*** RECORDED INFORMATION Section Begins ***

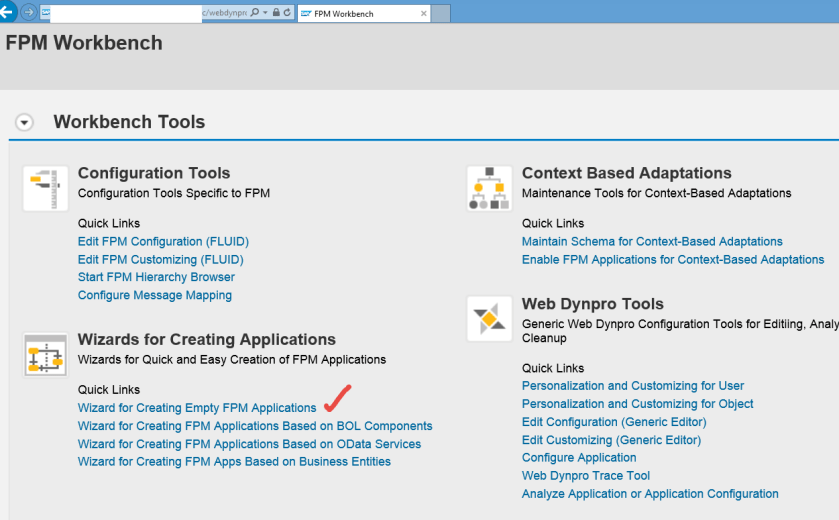The height and width of the screenshot is (520, 839).
Task: Open the address bar search dropdown arrow
Action: tap(264, 13)
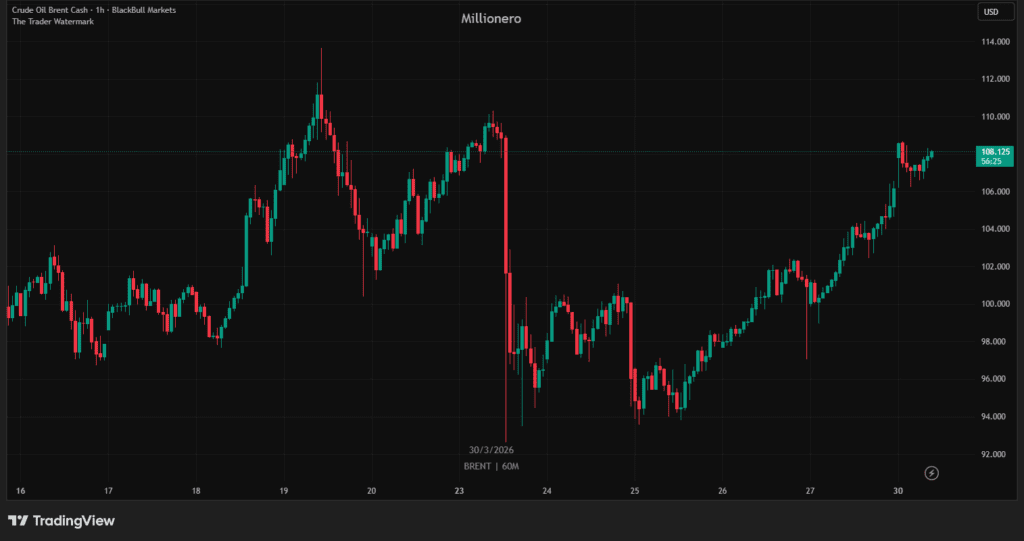This screenshot has width=1024, height=541.
Task: Click the TradingView logo icon
Action: tap(18, 521)
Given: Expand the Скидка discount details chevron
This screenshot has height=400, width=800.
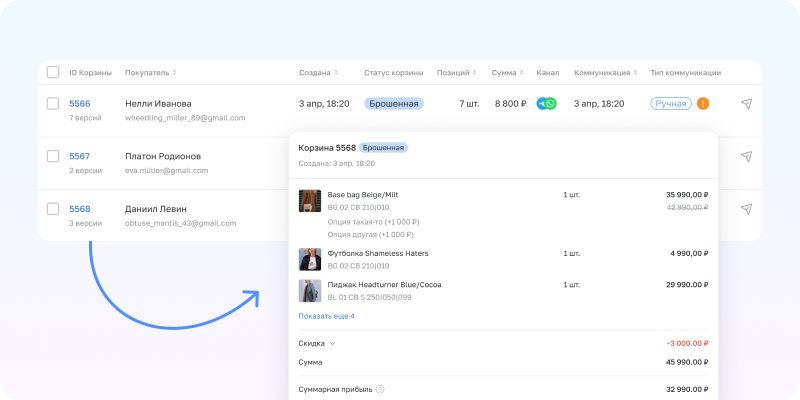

*** RECORDED INFORMATION Section Ends ***

● **TASK PROMPT**
Your answer must be the lines from the one containing "Given: Expand the" through the last line of the records, copied exactly, with no pictures.

● **ANSWER TO THIS EXERCISE**
Given: Expand the Скидка discount details chevron
This screenshot has height=400, width=800.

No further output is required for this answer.